In early 2014, FirstNet had the same goal that it does today—building and operating a nationwide public-safety broadband network, despite being woefully underfunded to achieve this task, according to most analysts—but the organization appeared to be struggling.
Most media attention centered on allegations from FirstNet board member Paul Fitzgerald that board members with commercial-carrier industry backgrounds were ignoring input of the public-safety community, potentially in violation of conflict-of-interest rules. In addition to this episode, FirstNet was struggling mightily with the federal hiring process and lacked a sense of direction about how it would complete this massive engineering project.
This began to change in March 2014, when the FirstNet board approved roadmap that outline more than 40 steps that would have to be completed to make the network vision a reality—a document that FirstNet officials have acknowledged was created with a great deal of input from Swenson. The roadmap offered clear direction, but the number of steps and aggressive timelines caused many outsiders to wonder if it was practical approach.

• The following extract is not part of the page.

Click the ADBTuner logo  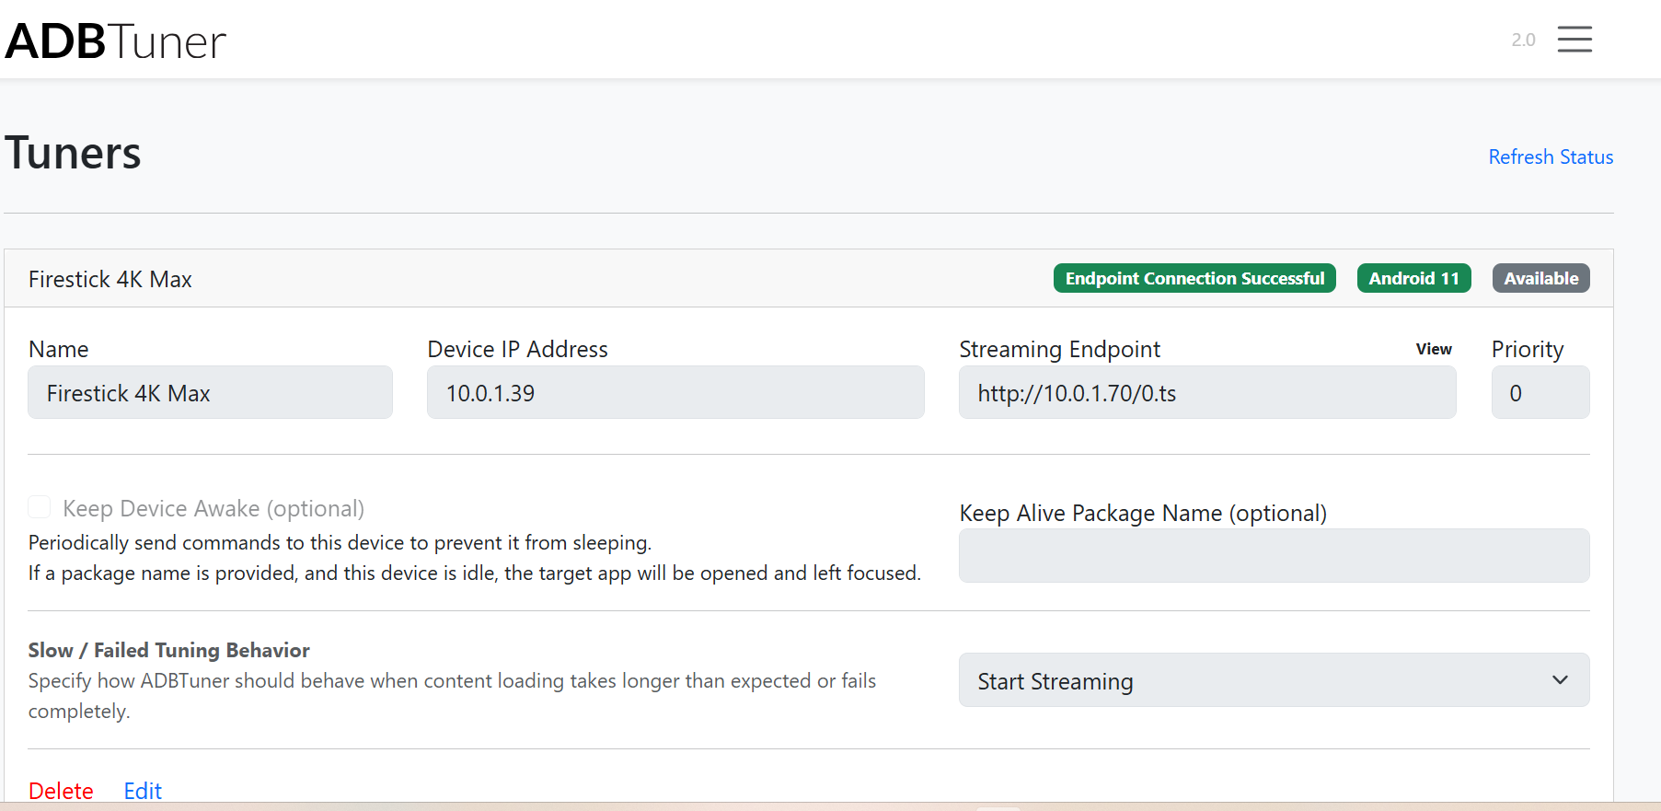coord(116,41)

It has proven to be very practical, and FirstNet has managed to achieve almost all of its steps within its stated timelines. Many insiders attribute much of that success to Swenson’s managerial approach, which features a high level of accountability.
“If you tell Sue you’re going to do something, you better get it done when you said you would,” according to one FirstNet official. “She doesn’t forget anything, and she doesn’t let things fall through the cracks.”
And Swenson has garnered favor within the first-responder community with her public-safety-centric approach, which has included a significantly more prominent role for the Public Safety Advisory Committee (PSAC) led by Harlin McEwen.
“She [Swenson] really is one of us,” multiple public-safety officials have said—high praise for someone like Swenson, whose background is in the commercial-wireless arena, not public safety.
Swenson also earned significant points politically during her appearances on Capitol Hill. Some of her no-nonsense statements grabbed headlines, but the fact that FirstNet has hit promised deadlines and—probably most important—has not asked for additional funding appealed to many federal lawmakers.